The peasants were so angry at the dissolution of the monasteries and the loss of their beloved old faith that they rose up in 1536, the same year that Ann was having a really thorough haircut, all the way down to the shoulders. Their movement was called the Pilgrimage of Grace. They wanted the nuns and monks back. It was better than the government bureaucrats who were taking their land in the name of religious reform. Henry finally made a truce with them but after they had disbanded he went back on his word and started the executions. He had already executed anyone who wouldn’t agree to his new title of “Head of the Church”  St. Thomas More was one of the first executed. You can learn his story in the movie,  “A Man for All Seasons.”  It’s really good, and a true story. After the Pilgrimage of Grace, Henry really started lopping heads off in earnest. Holinshed, an historian of that era claims that Henry executed 72,000 people. I find that hard to believe. I bet that Henry didn’t even mange to decapitate 10,000. Ah, Merry Old England and religious reform!

Well that’s the story, but in what sense are Henry and Anne the founders of the United States and the modern world?  This is a simple idea. Pay attention. This country was founded by English Protestants. They came with an idea that they learned from Henry who learned it from Anne who learned it from Luther. If the pope doesn’t agree with me, then I will have no pope. Better still, I will be my own pope. Maybe that’s true of Henry but Luther?  I really can’t go into it here, but there is one little bit of gossip that I can’t resist.

Philip the First, Duke of Hesse in Germany, was a great sponsor of Luther and his reformation.

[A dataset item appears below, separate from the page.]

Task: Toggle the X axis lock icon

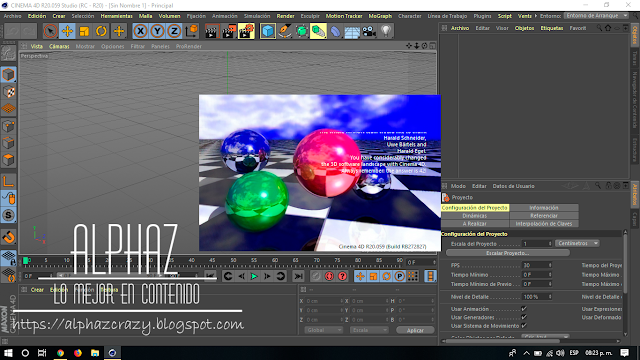Action: pos(140,31)
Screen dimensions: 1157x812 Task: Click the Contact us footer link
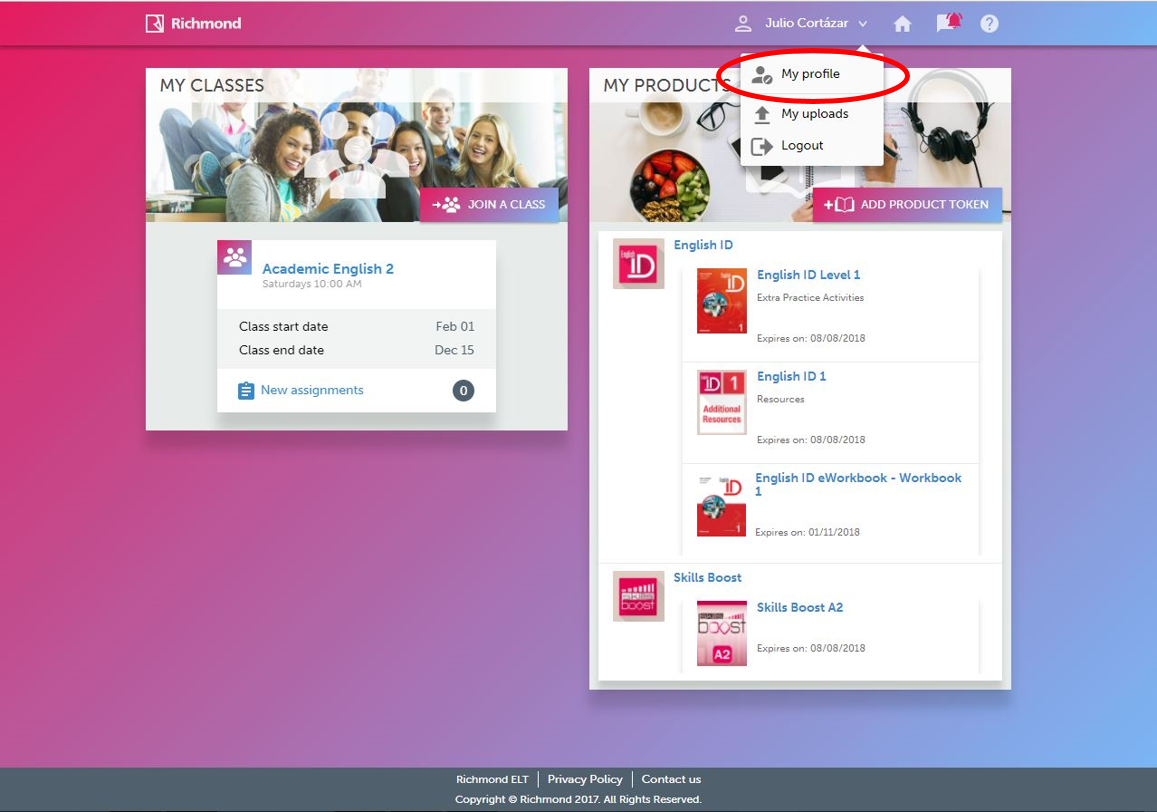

Politicians loved the reformation because that meant they could take over Church property and make it look virtuous. Power to the people! (Provided the people are aristocrats, or, in this country, incumbent office holders.) Philip had a problem, a wife who was none too attractive and drunk much of the time. Philip was advised by Luther’s friends that if the patriarchs of the Old Testament could have more than one wife at a time, why couldn’t a 16th century Duke? Luther finally agreed, and gave his consent (though secretly.) This, from a man who disputed the pope’s right to give dispensations but ended up giving a dispensation, not from Church regulations but from divine law so that a wealthy prince could feed his appetites! The wonder of it all!

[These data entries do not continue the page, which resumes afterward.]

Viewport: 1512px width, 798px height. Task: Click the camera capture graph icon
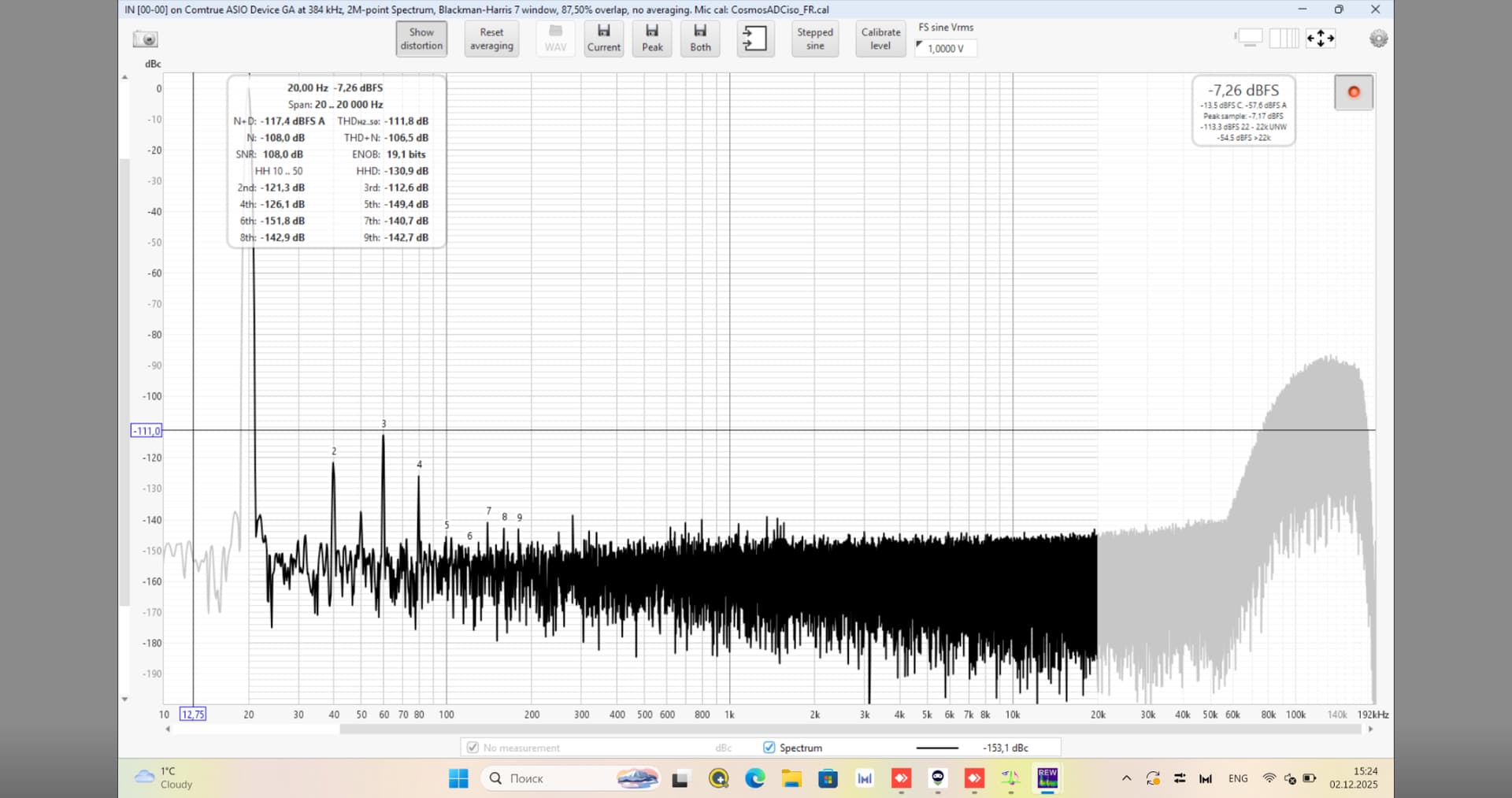pyautogui.click(x=146, y=39)
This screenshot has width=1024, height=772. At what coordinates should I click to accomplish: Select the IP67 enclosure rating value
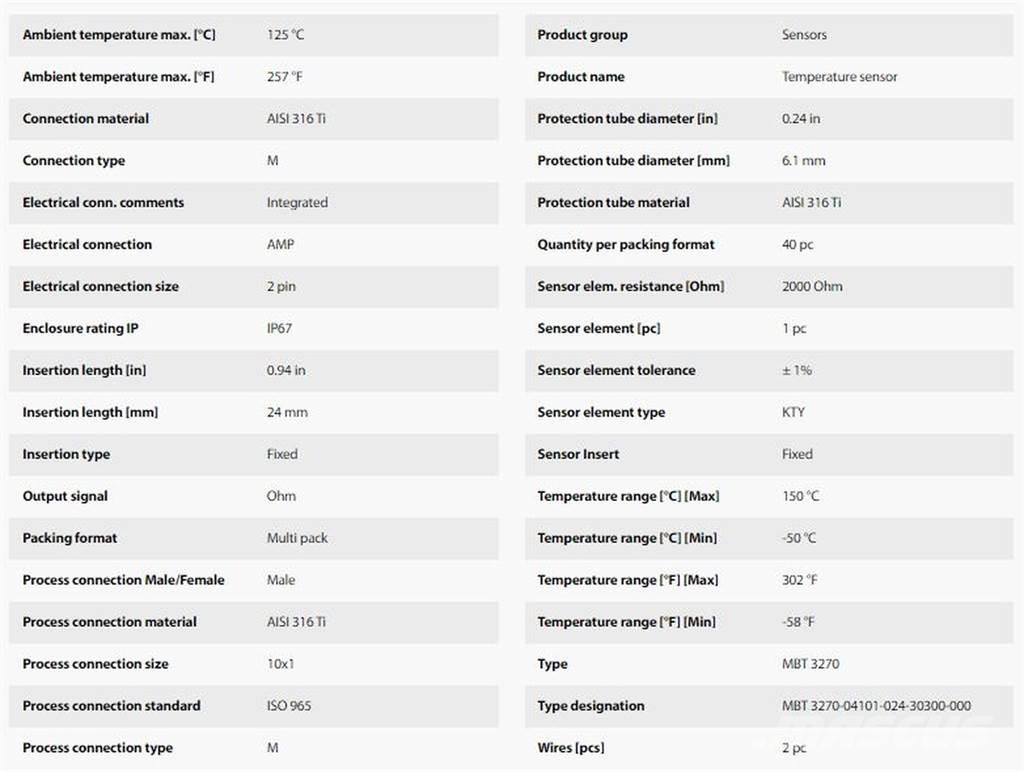[279, 328]
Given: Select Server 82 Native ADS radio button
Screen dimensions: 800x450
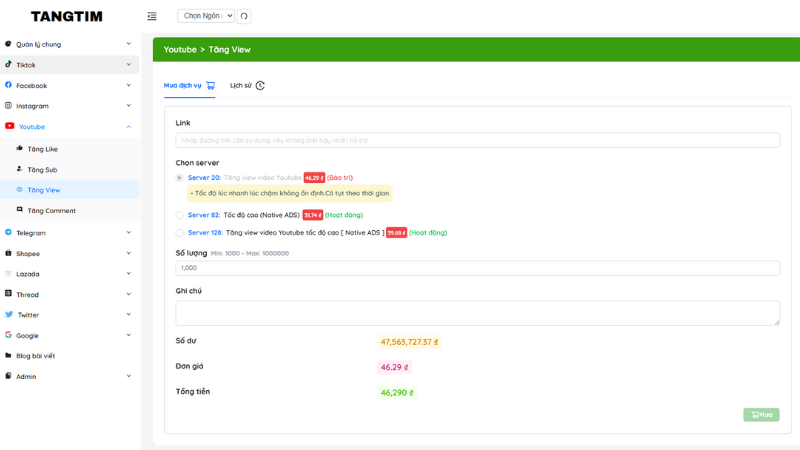Looking at the screenshot, I should click(x=180, y=215).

So you see, Homer, the Protestant Reformation was all about sex and money. The newly liberated culture of America is all about sex and money.  Don’t you see a connection? We are a protestant country. Why should you be alarmed or amazed when we bring the reformation to its logical conclusion?

Well, you may counter, the popes weren’t all that innocent either. Yes, there were few bad papal apples in the bunch, though most took the job seriously. You’re missing the point. The few bad popes of the Renaissance never changed one iota of Church teaching. They were sinners and they knew it. Henry, Anne, Philip, Luther and that crowd did as they pleased and said that God had changed His mind. The Puritans brought the concept of “every man his own pope” to these shores where it has taken root and now invades even the Catholic Church. Fawning politicians who claim to be Catholic bow before the popular will and try to give them what they want.

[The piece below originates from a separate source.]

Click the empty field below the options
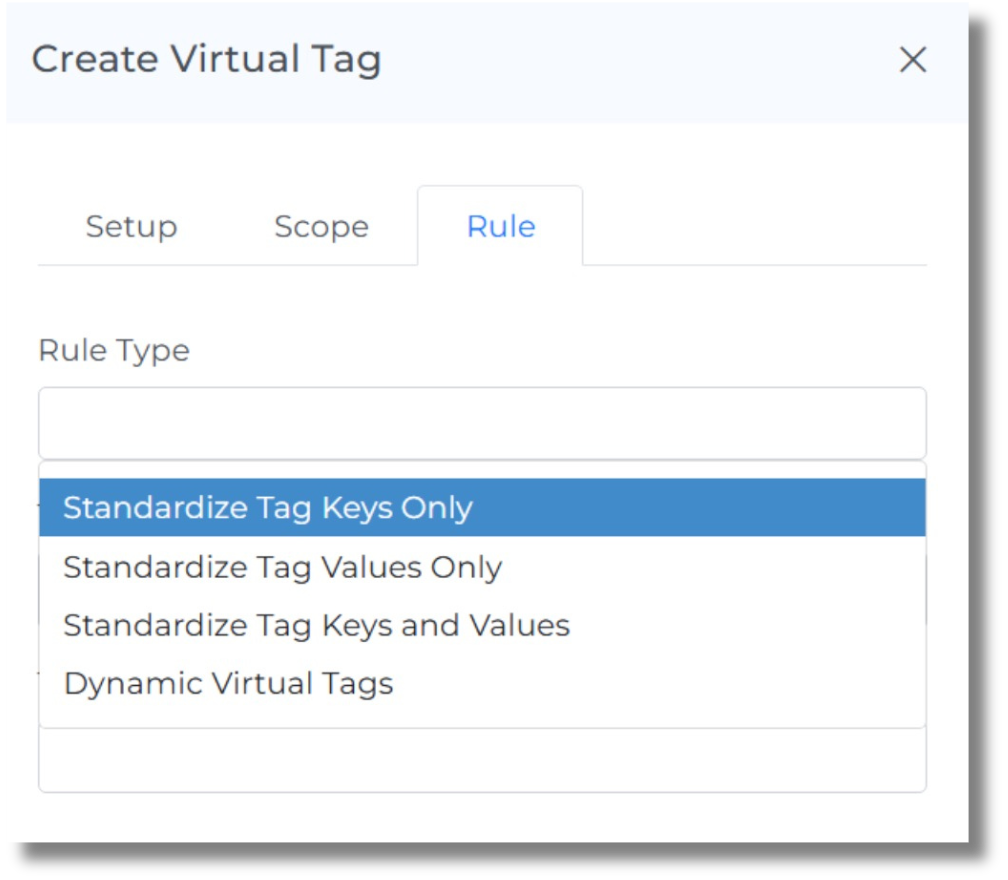1008x880 pixels. point(483,762)
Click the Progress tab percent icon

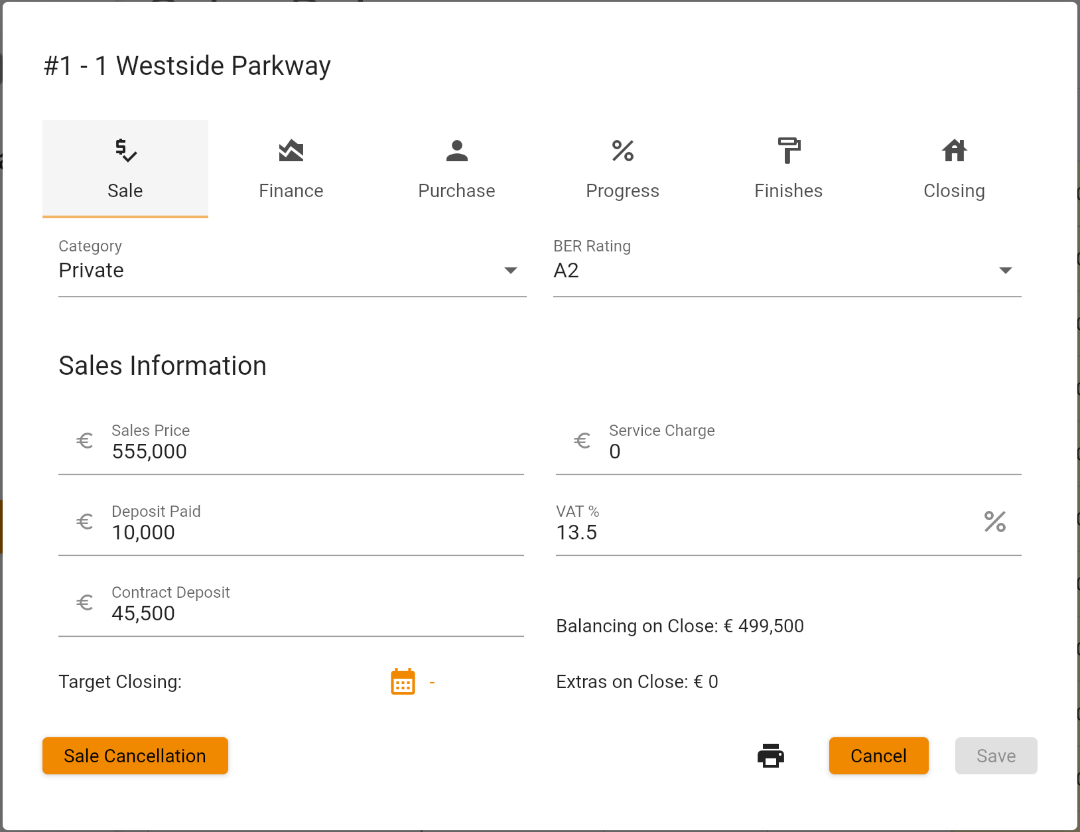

Henry and Philip and all the aristocrats who profited so mightily form the Reformation said that the King could better determine God’s will than the pope. The English came to these shores believing this, but with a variation learned from the guillotines of the French Revolution. The citizen is king in revolutionary republics like ours. It is King Citizen who determines the will of God. The mob at Pilate’s palace shouted, “We have no king but Caesar.” The mob in this country shouts, “We have no king but our own desires.” The true Catholic says in answer, “I have no king, but Christ. Viva Cristo Rey! Long live Christ the King!”  In America we have replaced the tyranny of kings with the tyranny of narcissism and may God help the pope, bishop or priest who would tell us, “no.”  The power of desire and wealth tore Europe apart in the centuries after Luther in wars of acquisition followed by wars of colonialism. Untold millions died and still the violence continues, unrestrained even by the Gospel. In the middle ages, the law of Christ preached by the Church held back the violence natural to fallen man. Canon law forbad war in Lent, war in Advent war at Eastertide and war at Christmas. The nobility could not make war on non combatants. A peasant’s marriage was a sacred as a king’s and what God had joined together could not be split asunder. The aristocracy did their best to ignore the law of God and His church, but at least there was some voice for the oppressed. Some force that held back the passions of the powerful.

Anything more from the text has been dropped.